Il martire bambino di Bonito
Nel comune di Bonito (AV), custodito in una maestosa urna in perfetto stile rococò all'interno della Chiesa Madre, riposa il fragile corpo di un fanciullo martire chiamato Crescenzo. La storia di questo giovane, vissuto intorno al III secolo, è avvolta nel mistero, ma le poche testimonianze giunte fino a noi ci restituiscono l'immagine di un piccolo testimone di Cristo.
Le uniche notizie certe provengono dall'iscrizione rinvenuta sulla sua tomba nel cimitero di S. Ciriaca a Roma:
“CRESCENTIUS QUI VIXIT AN XI. MATER CUM METU POSUIT” (Crescenzio, che visse 11 anni. La madre con trepidazione pose).

Origine e significato del nome
Il nome Crescenzo, anticamente grafizzato come Crescenzio, deriva dal latino Crescentius, basato sul verbo crescere. Il significato profondo è dunque “che cresce” o “che fa crescere”, un augurio di sviluppo non solo fisico, ma soprattutto spirituale e morale. Sebbene il nome sia ancora oggi molto diffuso, specialmente nell'Italia meridionale, la sua storia è legata alla memoria di numerosi martiri dei primi secoli del Cristianesimo.
Curiosità sul nome
- Origine: Latina
- Significato: Che cresce
- Numero fortunato: 7
- Colore: Bianco
- Metallo: Ferro
Le date dell'onomastico
La celebrazione dell'onomastico di San Crescenzo non cade in un'unica data, a causa della presenza di diversi santi e martiri che portarono questo nome. La ricorrenza è fissata comunemente in queste date:
- 1 giugno: in memoria di San Crescenzo martire a Roma.
- 14 settembre: data in cui il calendario liturgico ricorda il giovane martire del III secolo.
- 16 aprile: in memoria di un santo martire a Saragozza.
- 15 giugno: in ricordo di Santa Crescenzia.

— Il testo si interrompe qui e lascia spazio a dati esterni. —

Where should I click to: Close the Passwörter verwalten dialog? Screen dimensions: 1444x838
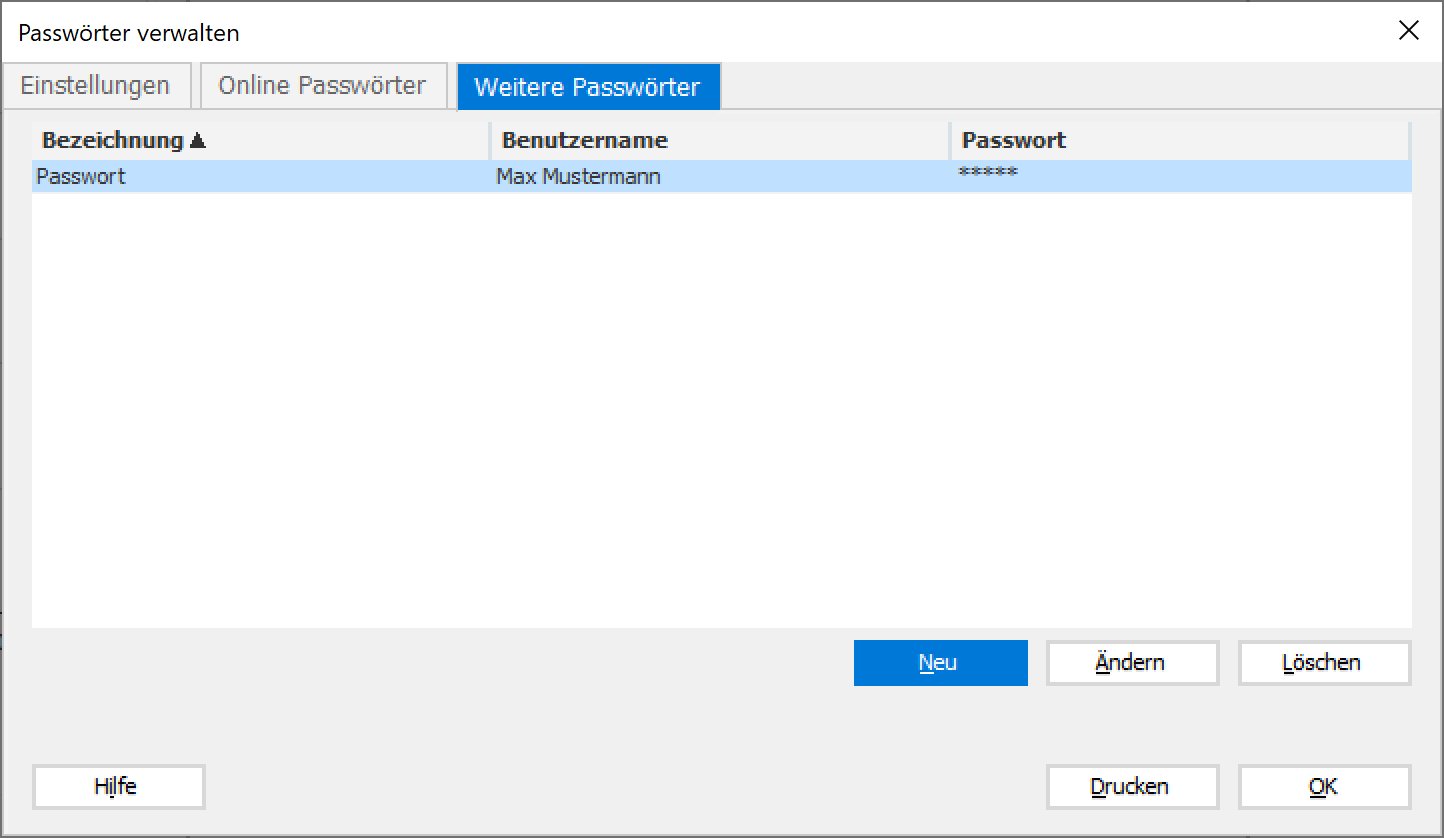click(1408, 31)
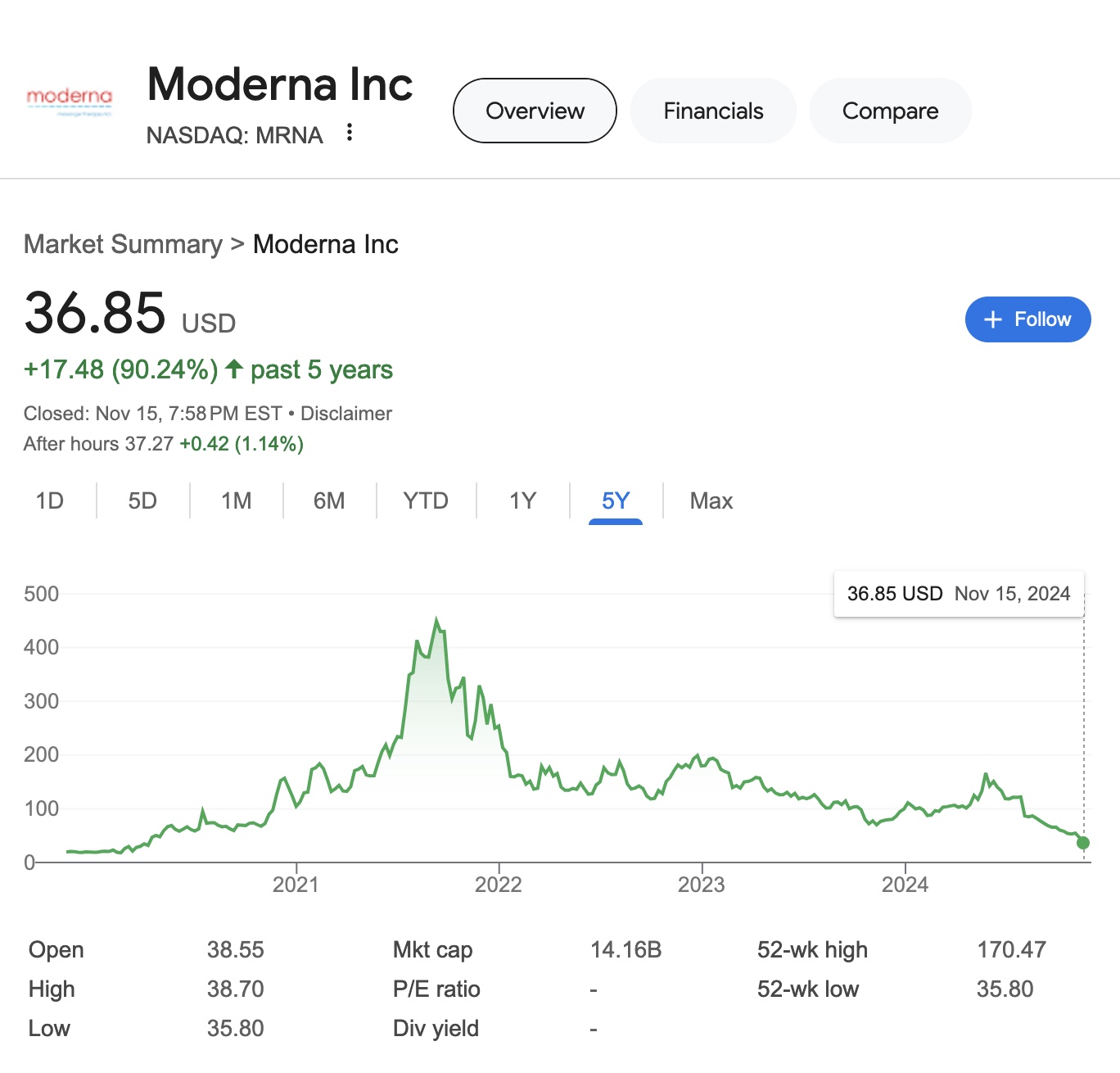Screen dimensions: 1120x1073
Task: Select the 1Y time range
Action: [522, 500]
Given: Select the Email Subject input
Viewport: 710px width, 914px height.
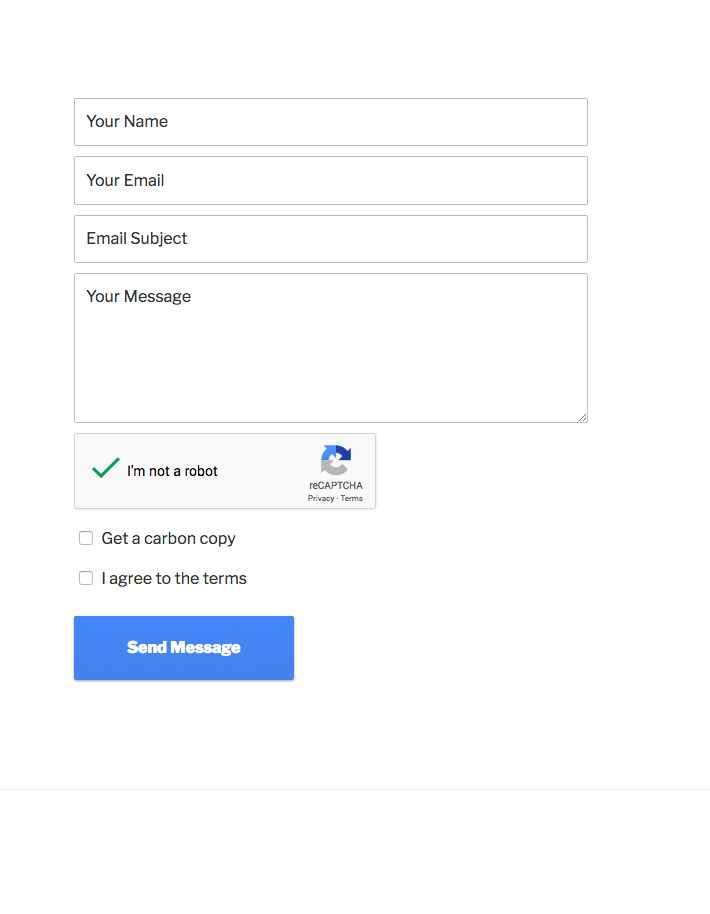Looking at the screenshot, I should click(x=330, y=239).
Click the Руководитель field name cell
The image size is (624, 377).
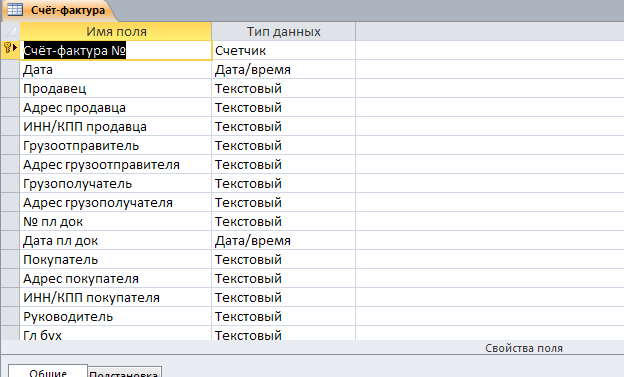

A Bonito, la venerazione del martire ha una tradizione peculiare: nel luglio del 1800, il corpo del santo fu portato in paese dal domenicano P. Luigi Vincenzo Cassitto e donato all'Arciconfraternita della Buona Morte. Da allora, la comunità bonitese festeggia la ricorrenza la prima domenica di agosto.

La vita e il martirio
Nato in una famiglia romana in cui il Vangelo era vissuto quotidianamente, Crescenzo visse in un periodo segnato dalle feroci persecuzioni, probabilmente quelle di Diocleziano. La cura particolare riservata alla sua sepoltura suggerisce che la famiglia fosse di condizione distinta ed agiata.
Sono molte le ipotesi sul suo martirio: come per altri santi fanciulli quali S. Tarcisio o S. Pancrazio, si pensa possa essersi rifiutato di profanare l'Eucaristia o di sacrificare agli idoli pagani, pagando con il sangue la sua testimonianza di fede. La figura della madre, che raccolse il sangue del figlio in un'ampolla, rimane uno dei simboli più commoventi di questa antica storia di fede e sacrificio.